It is more accurate to say that research is inconclusive on whether same-sex parenting is any different from different-sex parenting ("Gay or straight parents, kids turn out the same" by Mr Clement Lin Yihao; Forum Online, Thursday).
Expert reviews have highlighted the limitations of studies that attempted to conclude whether same-sex parenting or different-sex parenting is better, or whether they are no different.
For example, Professor Doug Allen from Simon Fraser University in Canada recently published a study in the Marriage and Family Review, looking at same-sex parenting studies between 1995 and 2013.
I highlight three limitations that we should consider carefully.
First, some studies look at small numbers of same-sex parents because of the difficulty in identifying and recruiting people from a minority group.
Second, studies often focus on white, well-educated, and high-income same-sex parents. This is not representative of most, if not all, same-sex parents.
Thus, researchers acknowledge that these studies are only exploratory and not intended to provide a conclusive view of same-sex parenting.

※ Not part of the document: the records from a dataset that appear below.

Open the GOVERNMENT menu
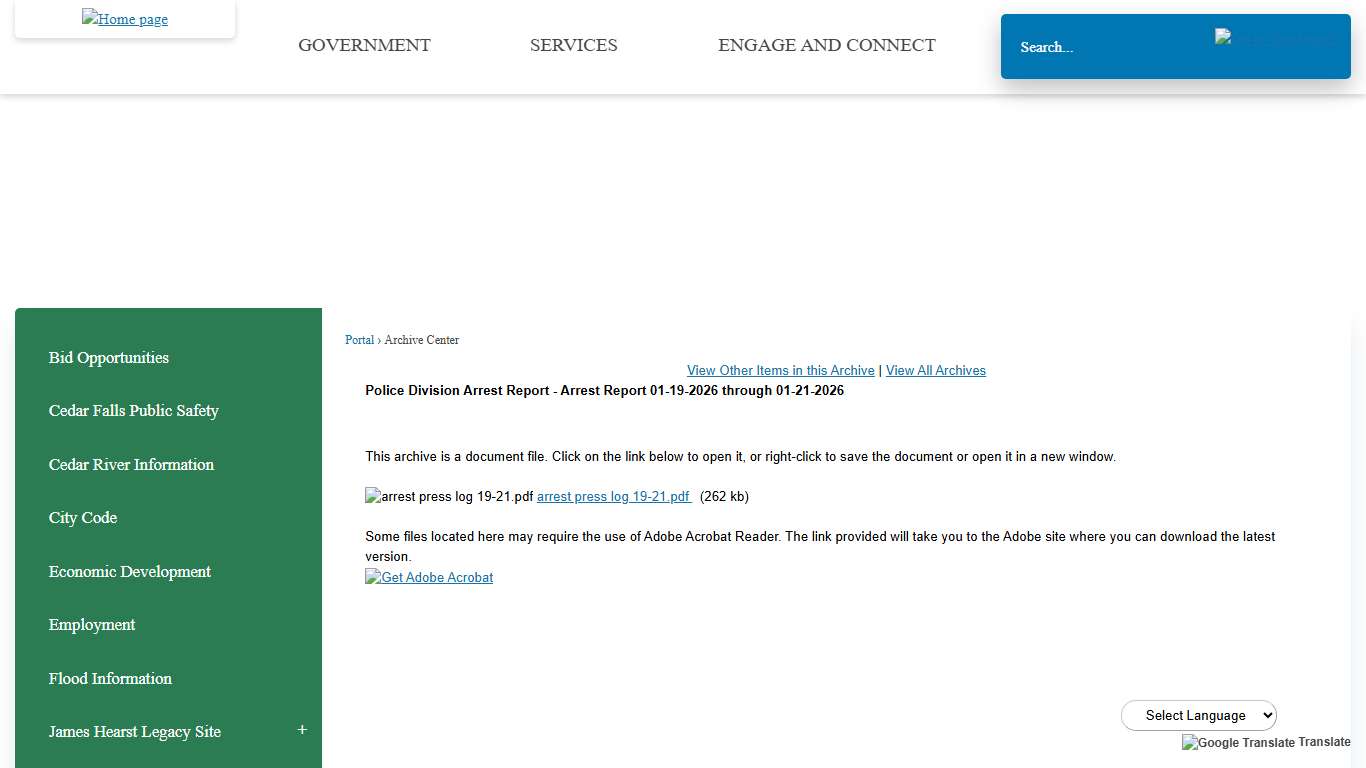 tap(364, 45)
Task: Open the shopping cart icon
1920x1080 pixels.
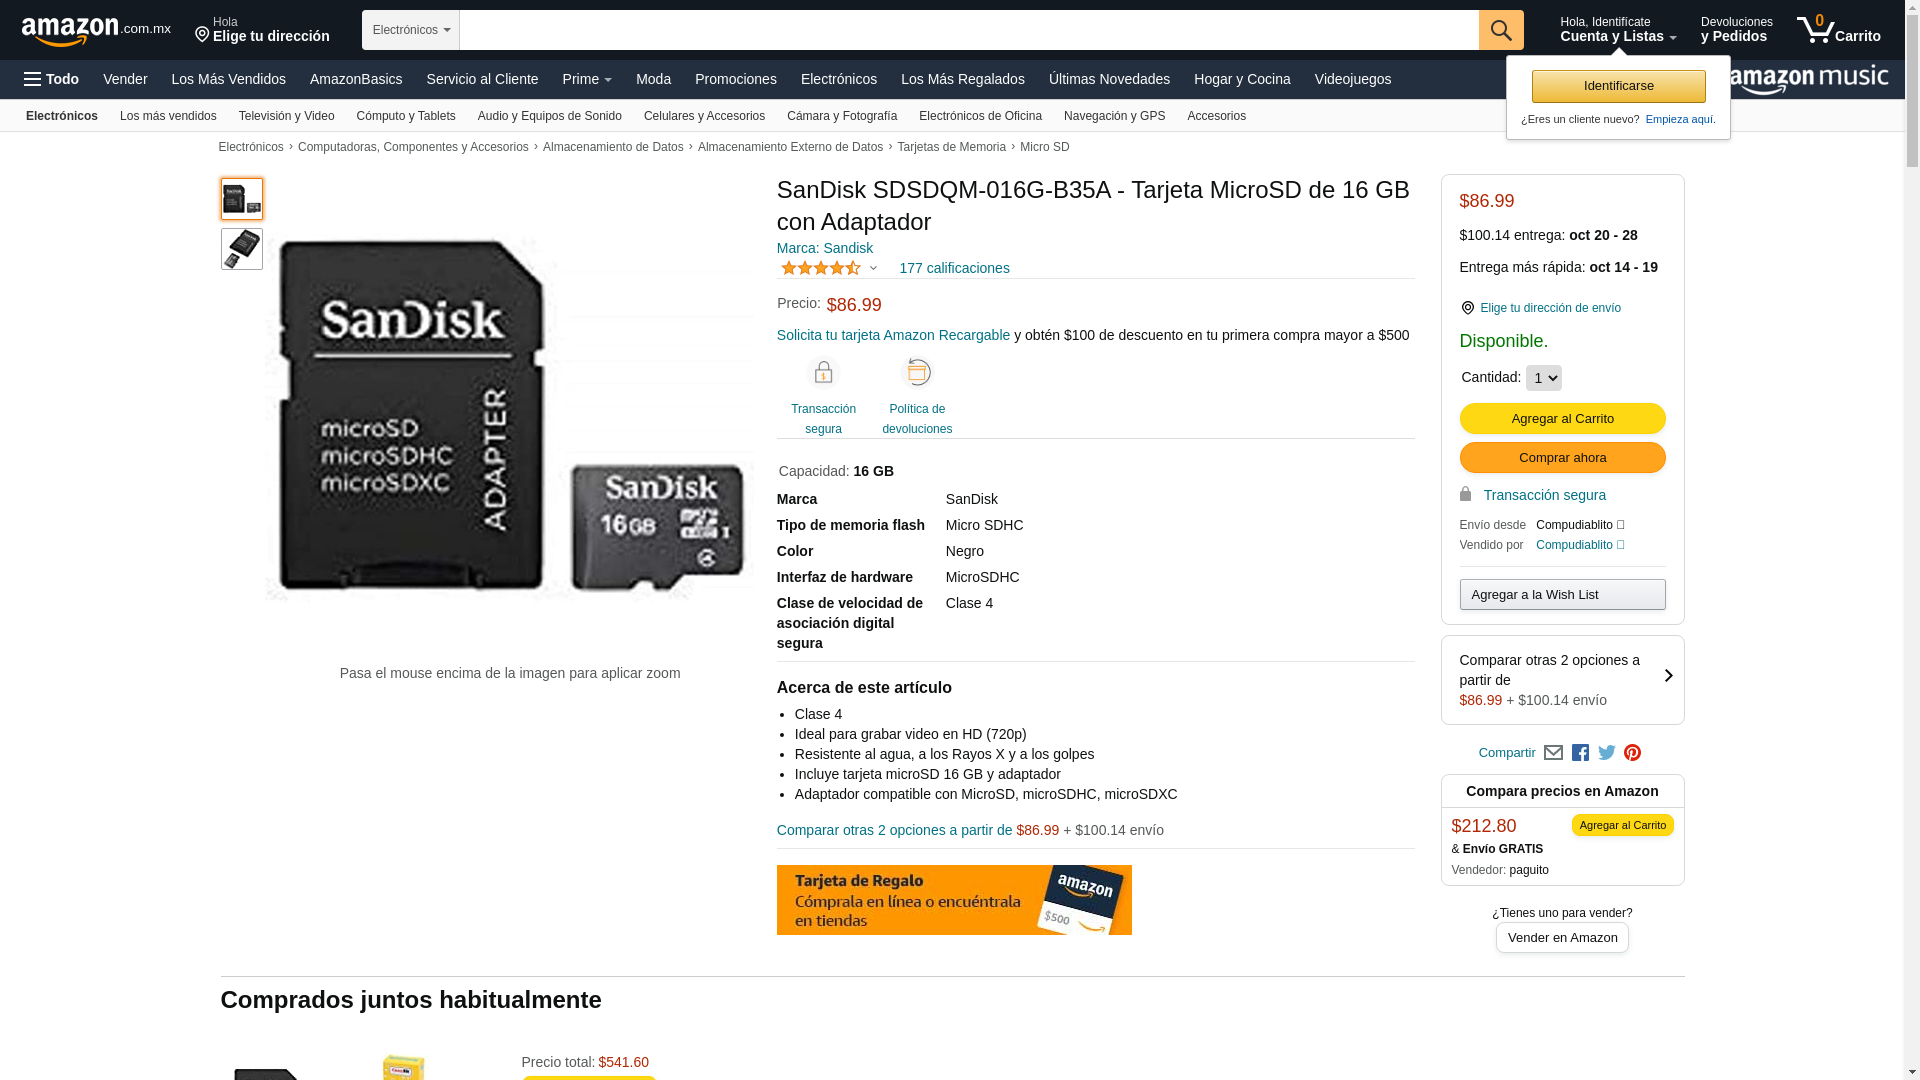Action: pyautogui.click(x=1838, y=29)
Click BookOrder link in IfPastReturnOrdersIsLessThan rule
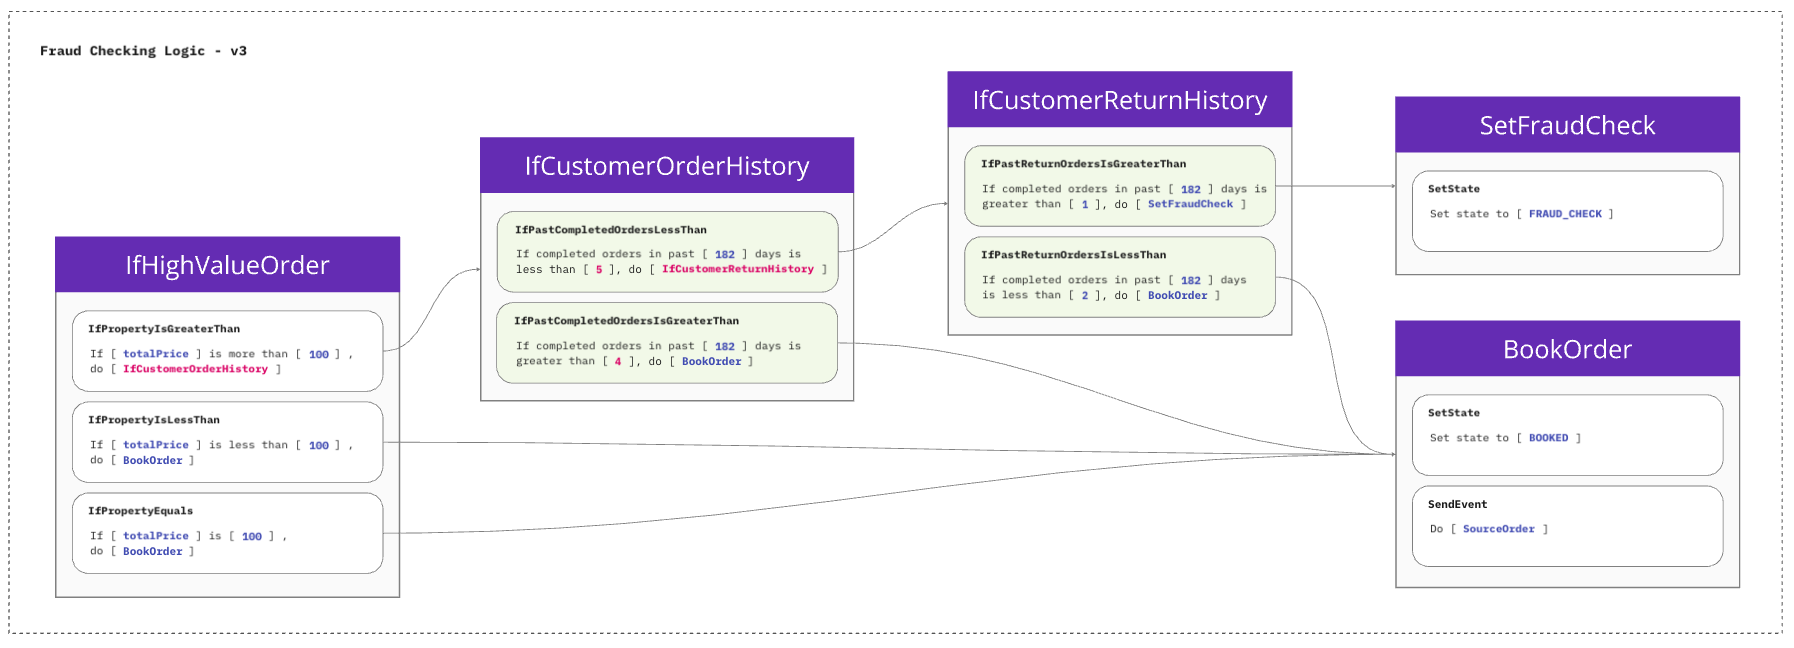Screen dimensions: 1794x648 (x=1177, y=296)
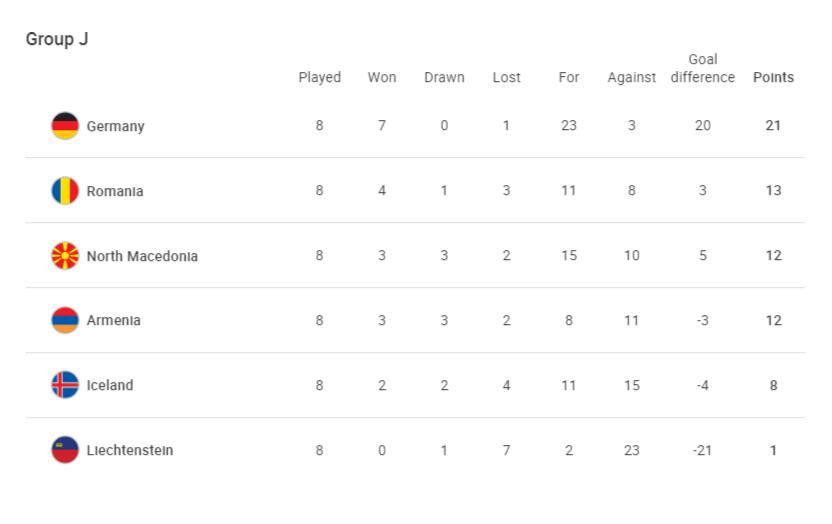
Task: Click the Won column header
Action: 382,77
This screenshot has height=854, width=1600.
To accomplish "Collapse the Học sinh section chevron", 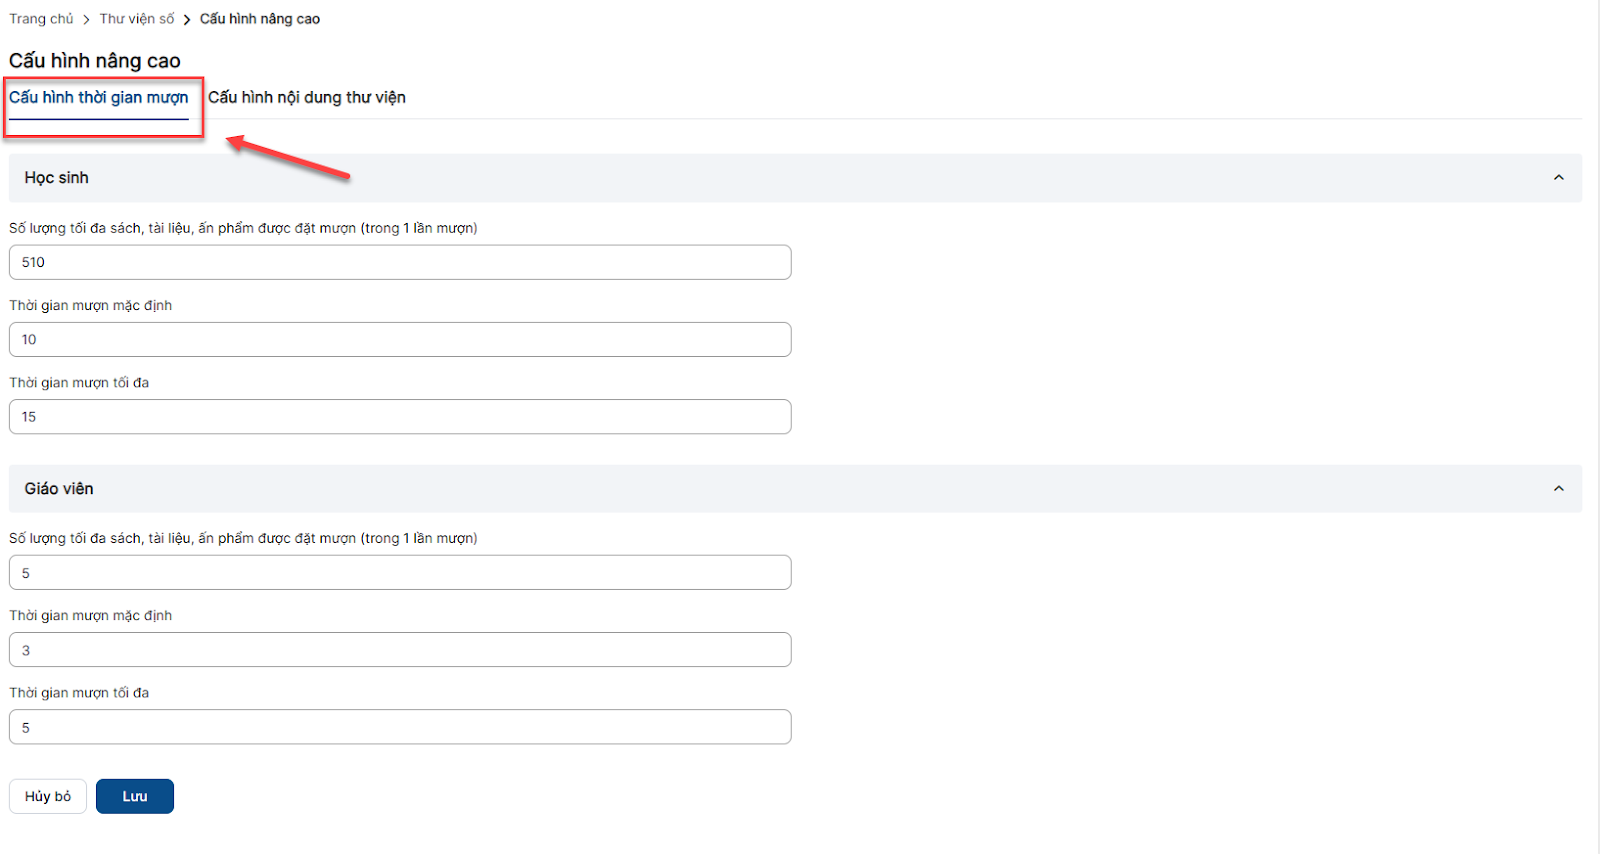I will click(x=1558, y=178).
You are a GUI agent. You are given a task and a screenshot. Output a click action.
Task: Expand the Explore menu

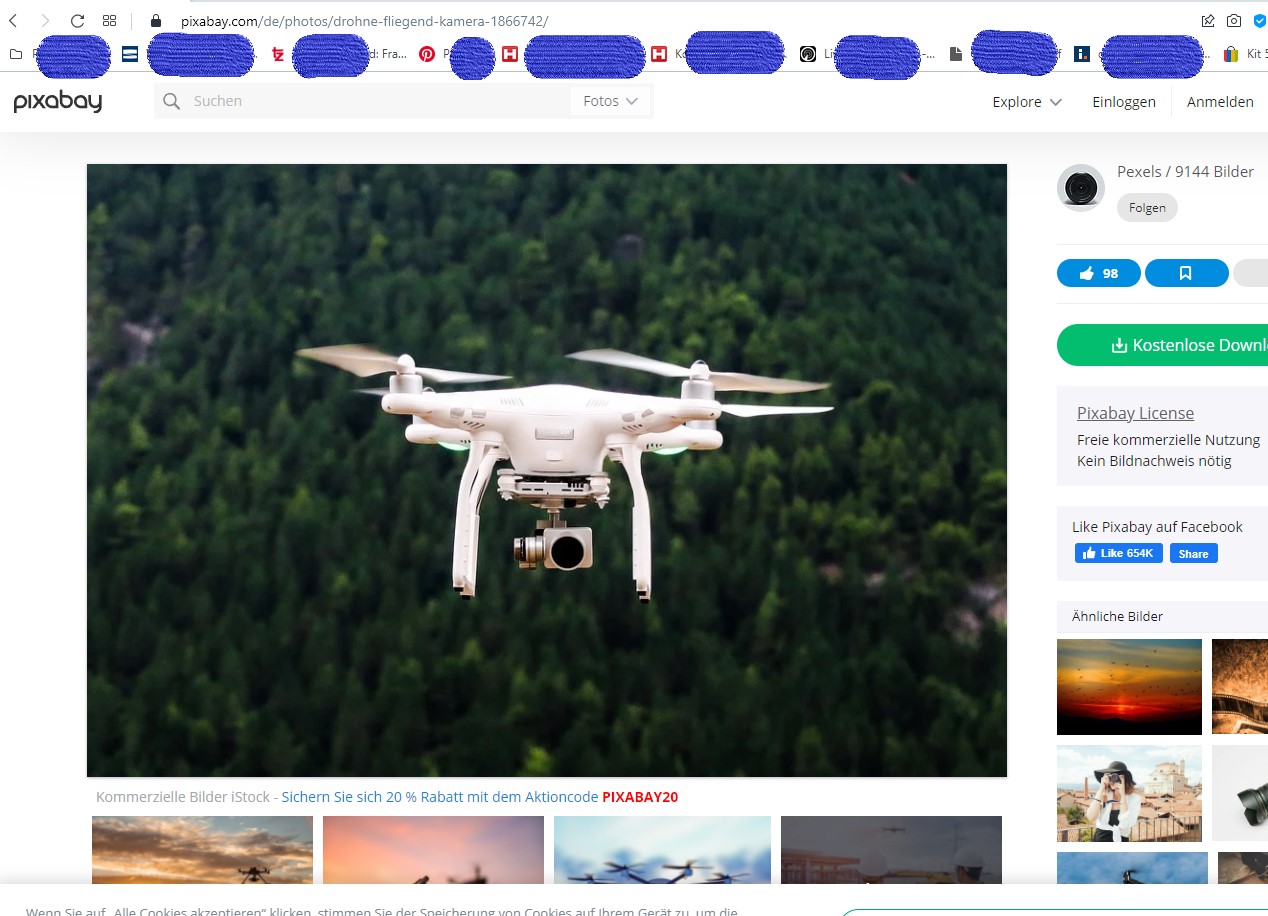(x=1026, y=102)
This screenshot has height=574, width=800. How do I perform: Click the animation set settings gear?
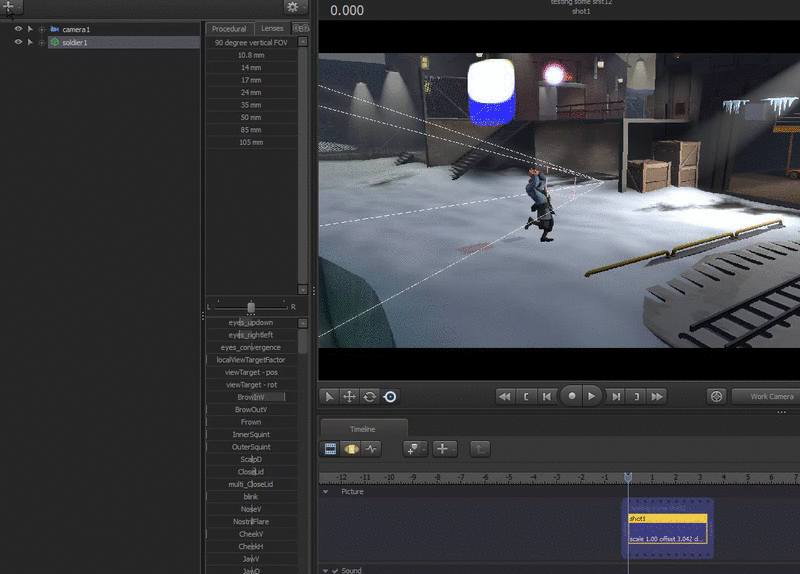[x=292, y=7]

Finally, researchers also note that there are differences between same-sex parents' descriptions and expert observations of their parenting activities. This is a potential issue for studies in any field, not exclusive to same-sex parenting, where humans give positively biased descriptions of themselves.
Some studies on different-sex parenting also suffer from similar limitations.
Hence, we should carefully consider a variety of social science evidence to form a balanced opinion on different-sex and same-sex parenting.